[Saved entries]
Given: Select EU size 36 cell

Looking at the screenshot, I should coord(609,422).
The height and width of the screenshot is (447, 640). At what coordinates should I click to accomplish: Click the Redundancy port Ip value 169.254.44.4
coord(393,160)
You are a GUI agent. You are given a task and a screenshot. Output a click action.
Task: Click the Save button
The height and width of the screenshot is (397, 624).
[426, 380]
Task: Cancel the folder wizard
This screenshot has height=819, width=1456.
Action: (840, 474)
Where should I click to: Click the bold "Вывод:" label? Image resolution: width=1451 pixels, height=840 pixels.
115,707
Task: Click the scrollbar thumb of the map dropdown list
...
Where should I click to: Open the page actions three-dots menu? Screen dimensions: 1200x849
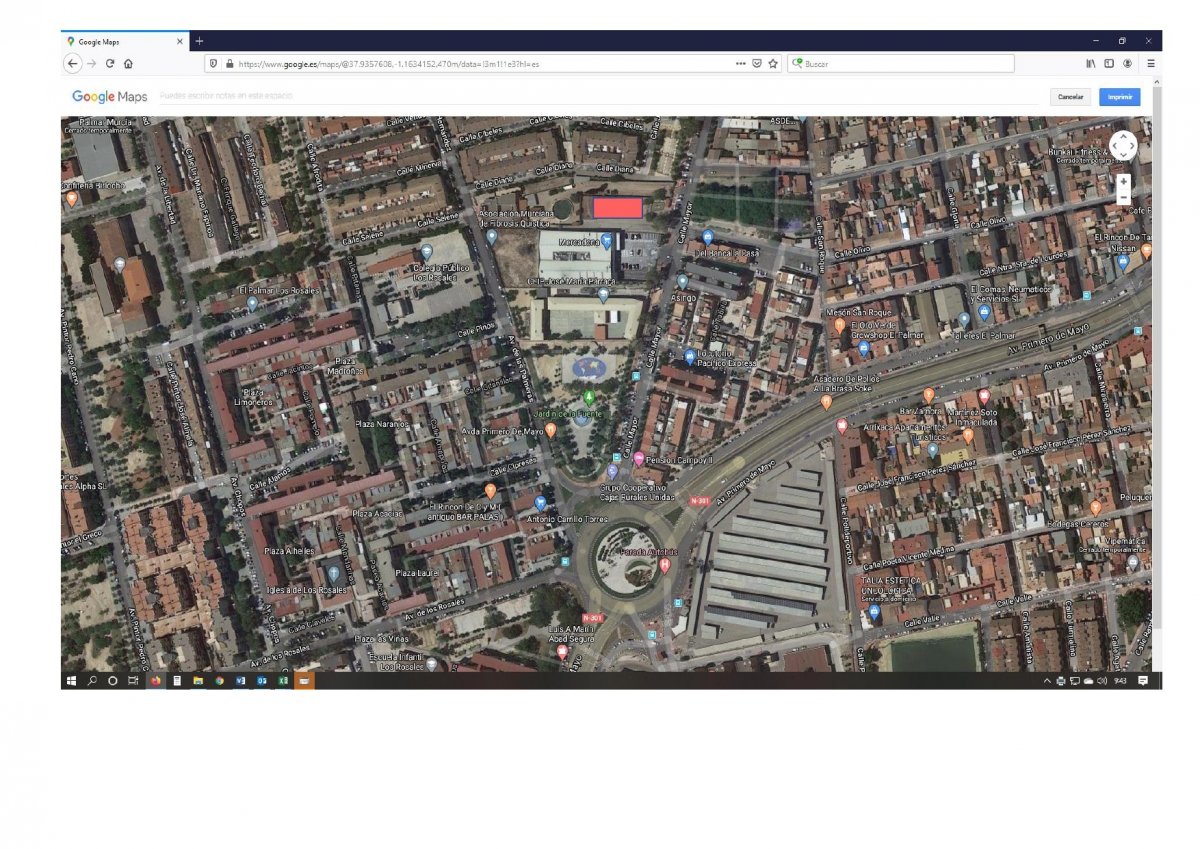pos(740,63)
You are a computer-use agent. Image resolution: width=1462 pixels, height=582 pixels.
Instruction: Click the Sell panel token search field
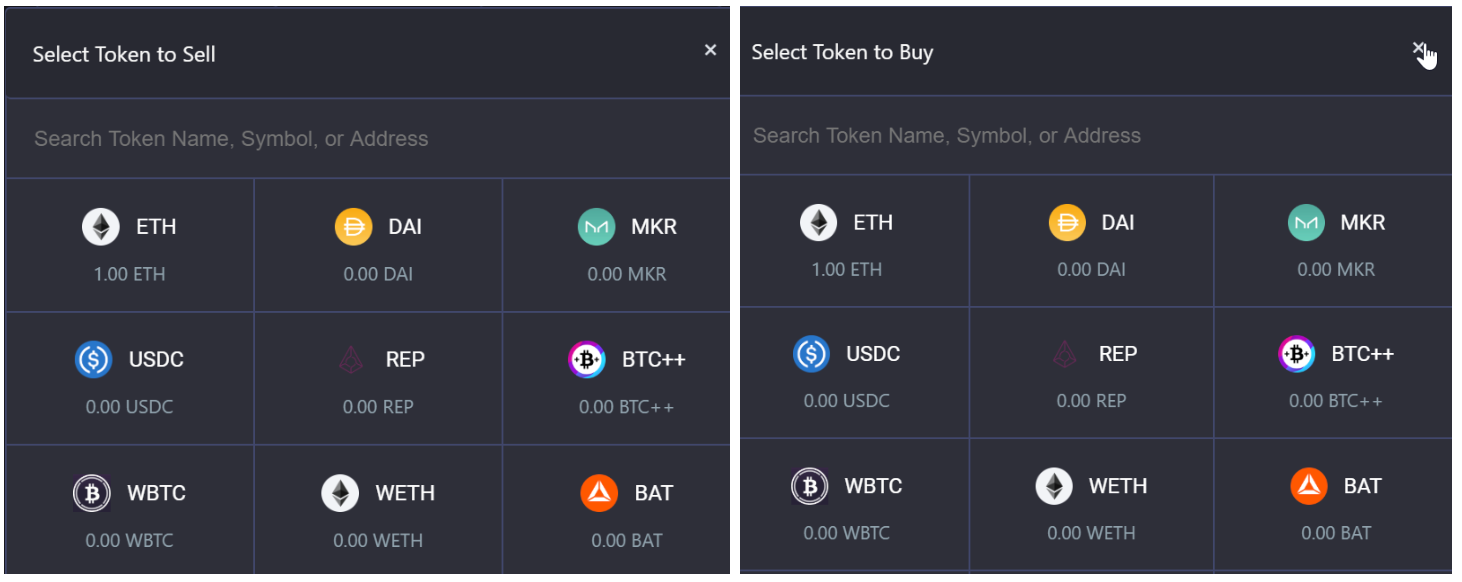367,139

To do = Once you find the line with "Task: Cancel the folder wizard" in the entries above, output it and each line after it up to and including the line with "Task: Click the scrollbar", and nothing else.

Final answer =
Task: Cancel the folder wizard
This screenshot has height=819, width=1456.
Action: (840, 474)
Where should I click to: Click the bold "Вывод:" label? Image resolution: width=1451 pixels, height=840 pixels.
115,707
Task: Click the scrollbar thumb of the map dropdown list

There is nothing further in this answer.